Strictly Come Dancing judge Craig Revel Horwood has said he thinks there will be same-sex couples dancing on the show next year.
Craig Revel Horwood, SCD judge
“I think same-sex couples can exist, you only have to decide who’s going to go backwards really, don’t you. That’s the only difference.” – Craig Revel Horwood
Appearing on ITV’s Lorraine, Craig was asked by Lorraine Kelly what he thought about same-sex couples dancing on the show and whether he thought that was likely to happen on the popular BBC One celebrity dancing contest, he noted:
“I hope so, I really hope so.
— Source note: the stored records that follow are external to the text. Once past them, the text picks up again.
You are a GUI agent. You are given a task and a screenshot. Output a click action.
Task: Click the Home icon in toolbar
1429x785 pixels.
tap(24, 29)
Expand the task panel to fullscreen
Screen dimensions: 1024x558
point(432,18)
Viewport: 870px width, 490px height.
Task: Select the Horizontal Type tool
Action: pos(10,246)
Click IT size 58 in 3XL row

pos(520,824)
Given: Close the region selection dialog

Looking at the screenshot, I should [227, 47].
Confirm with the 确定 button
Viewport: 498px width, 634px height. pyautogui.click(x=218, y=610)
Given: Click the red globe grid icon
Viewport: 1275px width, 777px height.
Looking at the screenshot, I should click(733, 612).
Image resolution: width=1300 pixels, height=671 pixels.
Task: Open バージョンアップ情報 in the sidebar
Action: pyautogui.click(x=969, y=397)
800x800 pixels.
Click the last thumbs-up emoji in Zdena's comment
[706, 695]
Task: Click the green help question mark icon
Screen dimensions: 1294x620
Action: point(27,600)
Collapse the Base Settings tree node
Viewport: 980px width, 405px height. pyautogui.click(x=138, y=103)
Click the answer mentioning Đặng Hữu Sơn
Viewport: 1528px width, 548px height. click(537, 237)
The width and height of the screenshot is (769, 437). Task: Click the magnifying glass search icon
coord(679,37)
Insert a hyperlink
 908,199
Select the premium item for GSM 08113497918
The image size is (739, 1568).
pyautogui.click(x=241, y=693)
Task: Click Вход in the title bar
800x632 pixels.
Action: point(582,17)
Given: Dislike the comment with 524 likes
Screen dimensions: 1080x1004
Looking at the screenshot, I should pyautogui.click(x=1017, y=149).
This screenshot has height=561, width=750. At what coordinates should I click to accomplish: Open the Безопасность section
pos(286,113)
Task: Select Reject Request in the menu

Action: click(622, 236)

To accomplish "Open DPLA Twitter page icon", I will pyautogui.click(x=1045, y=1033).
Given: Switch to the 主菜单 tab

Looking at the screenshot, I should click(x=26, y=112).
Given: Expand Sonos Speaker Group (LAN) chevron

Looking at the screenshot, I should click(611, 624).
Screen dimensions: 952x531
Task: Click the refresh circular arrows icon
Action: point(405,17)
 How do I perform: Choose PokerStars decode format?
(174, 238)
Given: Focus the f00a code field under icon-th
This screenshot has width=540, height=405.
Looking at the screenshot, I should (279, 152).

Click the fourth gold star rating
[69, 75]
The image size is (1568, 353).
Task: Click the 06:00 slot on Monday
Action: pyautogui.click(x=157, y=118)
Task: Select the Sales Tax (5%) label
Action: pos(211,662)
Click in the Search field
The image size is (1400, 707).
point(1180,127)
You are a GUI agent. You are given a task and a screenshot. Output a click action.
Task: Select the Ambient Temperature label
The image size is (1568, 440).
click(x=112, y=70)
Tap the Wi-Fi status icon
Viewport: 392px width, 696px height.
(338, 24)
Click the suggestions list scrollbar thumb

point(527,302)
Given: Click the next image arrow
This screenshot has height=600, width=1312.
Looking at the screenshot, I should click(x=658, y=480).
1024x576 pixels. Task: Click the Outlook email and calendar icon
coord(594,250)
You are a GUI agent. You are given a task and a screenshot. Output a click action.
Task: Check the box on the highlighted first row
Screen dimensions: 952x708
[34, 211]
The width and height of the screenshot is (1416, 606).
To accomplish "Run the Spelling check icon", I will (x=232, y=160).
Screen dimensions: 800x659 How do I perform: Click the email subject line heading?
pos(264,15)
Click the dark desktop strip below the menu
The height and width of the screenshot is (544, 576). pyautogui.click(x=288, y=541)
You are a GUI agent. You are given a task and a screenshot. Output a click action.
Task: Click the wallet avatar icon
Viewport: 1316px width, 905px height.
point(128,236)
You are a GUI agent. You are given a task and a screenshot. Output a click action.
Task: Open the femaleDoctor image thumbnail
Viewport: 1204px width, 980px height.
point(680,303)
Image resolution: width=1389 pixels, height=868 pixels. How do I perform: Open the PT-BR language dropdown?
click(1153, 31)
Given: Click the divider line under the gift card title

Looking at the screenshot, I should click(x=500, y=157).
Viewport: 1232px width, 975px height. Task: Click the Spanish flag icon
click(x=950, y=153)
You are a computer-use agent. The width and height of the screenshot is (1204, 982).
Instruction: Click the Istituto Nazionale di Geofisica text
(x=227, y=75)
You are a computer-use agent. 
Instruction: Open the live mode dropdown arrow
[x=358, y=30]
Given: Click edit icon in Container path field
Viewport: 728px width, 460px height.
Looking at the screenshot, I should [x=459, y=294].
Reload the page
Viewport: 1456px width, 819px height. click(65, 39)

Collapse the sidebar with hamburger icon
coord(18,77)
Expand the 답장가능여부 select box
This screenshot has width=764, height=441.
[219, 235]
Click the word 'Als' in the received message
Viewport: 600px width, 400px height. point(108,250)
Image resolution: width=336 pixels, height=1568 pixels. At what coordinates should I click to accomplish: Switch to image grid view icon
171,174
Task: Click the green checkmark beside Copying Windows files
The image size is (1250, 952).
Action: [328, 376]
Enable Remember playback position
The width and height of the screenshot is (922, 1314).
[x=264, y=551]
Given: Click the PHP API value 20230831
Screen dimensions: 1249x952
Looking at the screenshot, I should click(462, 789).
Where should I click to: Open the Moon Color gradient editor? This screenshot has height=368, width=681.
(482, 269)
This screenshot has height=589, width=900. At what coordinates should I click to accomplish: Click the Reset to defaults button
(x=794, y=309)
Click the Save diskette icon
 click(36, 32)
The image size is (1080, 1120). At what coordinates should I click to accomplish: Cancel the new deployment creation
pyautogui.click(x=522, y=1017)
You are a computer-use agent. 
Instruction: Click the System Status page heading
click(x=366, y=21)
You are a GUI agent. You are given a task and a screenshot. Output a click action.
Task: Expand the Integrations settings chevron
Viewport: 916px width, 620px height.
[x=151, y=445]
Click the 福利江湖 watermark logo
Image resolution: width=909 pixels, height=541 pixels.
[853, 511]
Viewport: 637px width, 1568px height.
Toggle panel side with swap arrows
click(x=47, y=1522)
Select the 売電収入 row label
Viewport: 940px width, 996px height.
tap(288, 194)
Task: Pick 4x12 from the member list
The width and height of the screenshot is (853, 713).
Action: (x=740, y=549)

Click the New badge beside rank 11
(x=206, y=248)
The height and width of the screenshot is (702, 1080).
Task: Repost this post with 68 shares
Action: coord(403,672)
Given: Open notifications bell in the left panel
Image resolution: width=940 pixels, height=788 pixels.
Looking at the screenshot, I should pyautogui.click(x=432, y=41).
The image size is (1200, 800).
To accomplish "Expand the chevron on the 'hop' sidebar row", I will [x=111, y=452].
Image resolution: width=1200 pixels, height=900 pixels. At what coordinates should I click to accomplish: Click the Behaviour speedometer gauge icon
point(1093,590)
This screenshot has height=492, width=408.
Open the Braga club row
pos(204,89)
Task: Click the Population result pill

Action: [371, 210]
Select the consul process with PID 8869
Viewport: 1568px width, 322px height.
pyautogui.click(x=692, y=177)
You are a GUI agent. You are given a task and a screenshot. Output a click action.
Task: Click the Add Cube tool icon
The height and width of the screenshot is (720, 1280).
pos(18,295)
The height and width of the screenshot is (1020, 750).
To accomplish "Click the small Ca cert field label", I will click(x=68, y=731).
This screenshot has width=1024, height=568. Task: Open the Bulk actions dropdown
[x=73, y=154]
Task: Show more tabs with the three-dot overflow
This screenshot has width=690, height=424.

In the world of competition there are same-sex couples that do it as well so there is no reason why that can’t happen. It’s just I guess the Beeb have to decide whether they want to do that one year and I think it’ll probably happen next year…
“When you consider the tango was originally danced between two men anyway. It’s amazing – seeing Argentine Tango between two men is powerful and explosive and the same can happen between two women. There’s nothing wrong, I mean you can get married now can’t you? It’s great to celebrate anyone’s sexuality. And as you say it’s not just about sex it’s about dancing.”
Early days: Craig (far right) with the original Strictly judges, Bruno Tonioli, Arlene Phillips and Len Goodman.
Strictly Come Dancing returned at the weekend with 8.78 million viewers and a 44.7% share of the audience. The show peaked with 9.48m (47.8%) at at 8pm when the show was broadcasting their Bruce Forsyth tribute montage and special dance routine. Over on ITV The X Factor, which overlapped for 40 minutes with the beeb rival, was viewed by 5.63 million and a 28.1% audience share. The singing contest peaked with 6.77m (35.2%) at 9.10pm.
The celebrities strutting their stuff on the Strictly dance floor this year are Alexandra Burke, Charlotte Hawkins, Chizzy Akudolu, Debbie McGee, Gemma Atkinson, Mollie King, Ruth Langsford, Susan Calman, Aston Merrygold, Brian Conley, Davood Ghadami, Joe McFadden, Jonnie Peacock, Simon Rimmer and the Reverend Richard Coles who started the same-sex dancing debate when interviewed about the show. Coles said he could see no reason for two men, or two women, not to be able to dance with each other on the BBC series.